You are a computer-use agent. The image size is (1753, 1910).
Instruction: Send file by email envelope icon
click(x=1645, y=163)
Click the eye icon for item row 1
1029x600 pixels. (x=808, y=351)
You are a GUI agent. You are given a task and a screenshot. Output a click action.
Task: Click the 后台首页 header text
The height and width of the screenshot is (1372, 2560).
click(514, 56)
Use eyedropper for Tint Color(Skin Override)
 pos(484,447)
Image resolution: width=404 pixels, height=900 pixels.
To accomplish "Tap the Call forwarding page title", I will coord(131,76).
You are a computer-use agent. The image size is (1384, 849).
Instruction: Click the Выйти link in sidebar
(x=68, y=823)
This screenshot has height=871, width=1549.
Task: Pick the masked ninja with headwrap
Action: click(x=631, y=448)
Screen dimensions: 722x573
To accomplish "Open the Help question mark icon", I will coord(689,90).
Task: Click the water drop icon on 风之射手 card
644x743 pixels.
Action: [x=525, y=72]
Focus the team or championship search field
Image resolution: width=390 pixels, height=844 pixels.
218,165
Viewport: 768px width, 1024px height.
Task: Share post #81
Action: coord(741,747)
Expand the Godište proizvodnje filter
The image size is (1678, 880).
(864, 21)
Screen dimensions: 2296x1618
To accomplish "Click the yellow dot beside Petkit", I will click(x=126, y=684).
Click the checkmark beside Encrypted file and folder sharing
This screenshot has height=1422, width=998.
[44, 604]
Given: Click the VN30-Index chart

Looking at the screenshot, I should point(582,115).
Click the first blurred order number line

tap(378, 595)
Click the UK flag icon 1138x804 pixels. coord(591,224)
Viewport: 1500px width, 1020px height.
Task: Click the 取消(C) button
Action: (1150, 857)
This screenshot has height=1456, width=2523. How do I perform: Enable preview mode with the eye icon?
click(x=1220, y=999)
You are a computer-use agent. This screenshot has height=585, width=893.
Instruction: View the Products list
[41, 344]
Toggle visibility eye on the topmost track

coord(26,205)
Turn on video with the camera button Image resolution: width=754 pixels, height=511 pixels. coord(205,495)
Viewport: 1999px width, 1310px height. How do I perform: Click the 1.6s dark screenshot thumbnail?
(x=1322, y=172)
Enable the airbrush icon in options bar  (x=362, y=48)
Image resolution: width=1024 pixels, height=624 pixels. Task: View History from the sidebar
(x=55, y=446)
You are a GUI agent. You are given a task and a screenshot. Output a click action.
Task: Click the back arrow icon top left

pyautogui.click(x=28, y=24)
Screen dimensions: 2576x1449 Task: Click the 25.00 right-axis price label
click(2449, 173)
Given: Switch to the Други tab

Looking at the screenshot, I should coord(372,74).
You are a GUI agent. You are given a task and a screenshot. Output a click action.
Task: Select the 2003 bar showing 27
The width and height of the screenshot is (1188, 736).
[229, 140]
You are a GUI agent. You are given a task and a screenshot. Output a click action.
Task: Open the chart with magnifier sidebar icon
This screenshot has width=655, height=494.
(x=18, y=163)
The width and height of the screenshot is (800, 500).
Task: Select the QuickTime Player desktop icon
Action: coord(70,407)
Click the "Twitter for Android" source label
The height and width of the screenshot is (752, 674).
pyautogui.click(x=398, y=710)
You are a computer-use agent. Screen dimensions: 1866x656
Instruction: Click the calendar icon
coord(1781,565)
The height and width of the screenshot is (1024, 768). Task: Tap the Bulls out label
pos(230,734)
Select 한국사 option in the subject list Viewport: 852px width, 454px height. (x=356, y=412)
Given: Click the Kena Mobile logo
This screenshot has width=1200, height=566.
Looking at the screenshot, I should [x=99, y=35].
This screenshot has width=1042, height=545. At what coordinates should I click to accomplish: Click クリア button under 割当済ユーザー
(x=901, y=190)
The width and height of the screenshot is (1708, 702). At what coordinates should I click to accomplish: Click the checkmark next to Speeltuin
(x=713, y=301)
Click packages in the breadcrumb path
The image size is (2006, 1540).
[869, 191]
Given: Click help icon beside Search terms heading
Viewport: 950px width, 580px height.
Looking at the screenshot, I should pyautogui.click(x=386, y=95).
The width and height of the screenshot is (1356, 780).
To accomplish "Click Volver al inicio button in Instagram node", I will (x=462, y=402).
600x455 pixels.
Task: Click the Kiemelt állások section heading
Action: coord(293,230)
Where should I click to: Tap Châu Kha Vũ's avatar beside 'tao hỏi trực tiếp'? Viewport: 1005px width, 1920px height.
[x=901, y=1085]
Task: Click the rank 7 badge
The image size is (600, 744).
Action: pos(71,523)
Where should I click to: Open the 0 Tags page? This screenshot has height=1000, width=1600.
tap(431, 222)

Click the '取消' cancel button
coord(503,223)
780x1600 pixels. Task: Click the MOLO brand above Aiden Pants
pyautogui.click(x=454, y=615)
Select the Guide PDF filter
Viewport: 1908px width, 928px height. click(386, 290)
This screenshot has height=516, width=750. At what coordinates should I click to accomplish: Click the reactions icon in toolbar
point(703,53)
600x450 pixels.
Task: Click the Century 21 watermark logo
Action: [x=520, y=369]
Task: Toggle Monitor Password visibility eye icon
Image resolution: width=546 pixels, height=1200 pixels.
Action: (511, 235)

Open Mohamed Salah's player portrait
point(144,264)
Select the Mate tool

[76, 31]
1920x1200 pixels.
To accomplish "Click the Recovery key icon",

• _Problem statement_
Copy out every one of the lines above, word for word.

• _Complete response_
You are a computer-use agent. The image size is (1753, 1910).
Instruction: Send file by email envelope icon
click(x=1645, y=163)
Click the eye icon for item row 1
1029x600 pixels. (x=808, y=351)
You are a GUI agent. You are given a task and a screenshot. Output a click action.
Task: Click the 后台首页 header text
The height and width of the screenshot is (1372, 2560).
click(514, 56)
Use eyedropper for Tint Color(Skin Override)
 pos(484,447)
Image resolution: width=404 pixels, height=900 pixels.
To accomplish "Tap the Call forwarding page title", I will coord(131,76).
You are a computer-use agent. The image size is (1384, 849).
Instruction: Click the Выйти link in sidebar
(x=68, y=823)
This screenshot has height=871, width=1549.
Task: Pick the masked ninja with headwrap
Action: click(x=631, y=448)
Screen dimensions: 722x573
To accomplish "Open the Help question mark icon", I will coord(689,90).
Task: Click the water drop icon on 风之射手 card
644x743 pixels.
Action: [x=525, y=72]
Focus the team or championship search field
Image resolution: width=390 pixels, height=844 pixels.
218,165
Viewport: 768px width, 1024px height.
Task: Share post #81
Action: coord(741,747)
Expand the Godište proizvodnje filter
The image size is (1678, 880).
(864, 21)
Screen dimensions: 2296x1618
To accomplish "Click the yellow dot beside Petkit", I will click(x=126, y=684).
Click the checkmark beside Encrypted file and folder sharing
This screenshot has height=1422, width=998.
[44, 604]
Given: Click the VN30-Index chart

Looking at the screenshot, I should point(582,115).
Click the first blurred order number line

tap(378, 595)
Click the UK flag icon 1138x804 pixels. coord(591,224)
Viewport: 1500px width, 1020px height.
Task: Click the 取消(C) button
Action: (1150, 857)
This screenshot has height=1456, width=2523. How do I perform: Enable preview mode with the eye icon?
click(x=1220, y=999)
You are a computer-use agent. This screenshot has height=585, width=893.
Instruction: View the Products list
[41, 344]
Toggle visibility eye on the topmost track

coord(26,205)
Turn on video with the camera button Image resolution: width=754 pixels, height=511 pixels. coord(205,495)
Viewport: 1999px width, 1310px height. How do I perform: Click the 1.6s dark screenshot thumbnail?
(x=1322, y=172)
Enable the airbrush icon in options bar  (x=362, y=48)
Image resolution: width=1024 pixels, height=624 pixels. Task: View History from the sidebar
(x=55, y=446)
You are a GUI agent. You are given a task and a screenshot. Output a click action.
Task: Click the back arrow icon top left

pyautogui.click(x=28, y=24)
Screen dimensions: 2576x1449 Task: Click the 25.00 right-axis price label
click(2449, 173)
Given: Switch to the Други tab

Looking at the screenshot, I should coord(372,74).
You are a GUI agent. You are given a task and a screenshot. Output a click action.
Task: Select the 2003 bar showing 27
The width and height of the screenshot is (1188, 736).
[229, 140]
You are a GUI agent. You are given a task and a screenshot. Output a click action.
Task: Open the chart with magnifier sidebar icon
This screenshot has width=655, height=494.
(x=18, y=163)
The width and height of the screenshot is (800, 500).
Task: Select the QuickTime Player desktop icon
Action: coord(70,407)
Click the "Twitter for Android" source label
The height and width of the screenshot is (752, 674).
pyautogui.click(x=398, y=710)
You are a computer-use agent. Screen dimensions: 1866x656
Instruction: Click the calendar icon
coord(1781,565)
The height and width of the screenshot is (1024, 768). Task: Tap the Bulls out label
pos(230,734)
Select 한국사 option in the subject list Viewport: 852px width, 454px height. (x=356, y=412)
Given: Click the Kena Mobile logo
This screenshot has width=1200, height=566.
Looking at the screenshot, I should [x=99, y=35].
This screenshot has width=1042, height=545. At what coordinates should I click to accomplish: Click クリア button under 割当済ユーザー
(x=901, y=190)
The width and height of the screenshot is (1708, 702). At what coordinates should I click to accomplish: Click the checkmark next to Speeltuin
(x=713, y=301)
Click packages in the breadcrumb path
The image size is (2006, 1540).
[869, 191]
Given: Click help icon beside Search terms heading
Viewport: 950px width, 580px height.
Looking at the screenshot, I should pyautogui.click(x=386, y=95).
The width and height of the screenshot is (1356, 780).
To accomplish "Click Volver al inicio button in Instagram node", I will (x=462, y=402).
600x455 pixels.
Task: Click the Kiemelt állások section heading
Action: coord(293,230)
Where should I click to: Tap Châu Kha Vũ's avatar beside 'tao hỏi trực tiếp'? Viewport: 1005px width, 1920px height.
[x=901, y=1085]
Task: Click the rank 7 badge
The image size is (600, 744).
Action: pos(71,523)
Where should I click to: Open the 0 Tags page? This screenshot has height=1000, width=1600.
tap(431, 222)

Click the '取消' cancel button
coord(503,223)
780x1600 pixels. Task: Click the MOLO brand above Aiden Pants
pyautogui.click(x=454, y=615)
Select the Guide PDF filter
Viewport: 1908px width, 928px height. click(386, 290)
This screenshot has height=516, width=750. At what coordinates should I click to accomplish: Click the reactions icon in toolbar
point(703,53)
600x450 pixels.
Task: Click the Century 21 watermark logo
Action: [x=520, y=369]
Task: Toggle Monitor Password visibility eye icon
Image resolution: width=546 pixels, height=1200 pixels.
Action: (511, 235)

Open Mohamed Salah's player portrait
point(144,264)
Select the Mate tool

[76, 31]
1920x1200 pixels.
To accomplish "Click the Recovery key icon",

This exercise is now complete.